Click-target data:
_ _ _ _ _

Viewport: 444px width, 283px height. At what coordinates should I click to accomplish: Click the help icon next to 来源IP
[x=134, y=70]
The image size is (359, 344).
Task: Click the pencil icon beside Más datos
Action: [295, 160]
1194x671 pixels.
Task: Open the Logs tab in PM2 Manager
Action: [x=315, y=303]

_ _ _ _ _

Print every line of the listing above again, without changing anything.

> **Written solution**
Viewport: 444px width, 283px height. At what coordinates should I click to accomplish: Click the help icon next to 来源IP
[x=134, y=70]
The image size is (359, 344).
Task: Click the pencil icon beside Más datos
Action: [295, 160]
1194x671 pixels.
Task: Open the Logs tab in PM2 Manager
Action: [x=315, y=303]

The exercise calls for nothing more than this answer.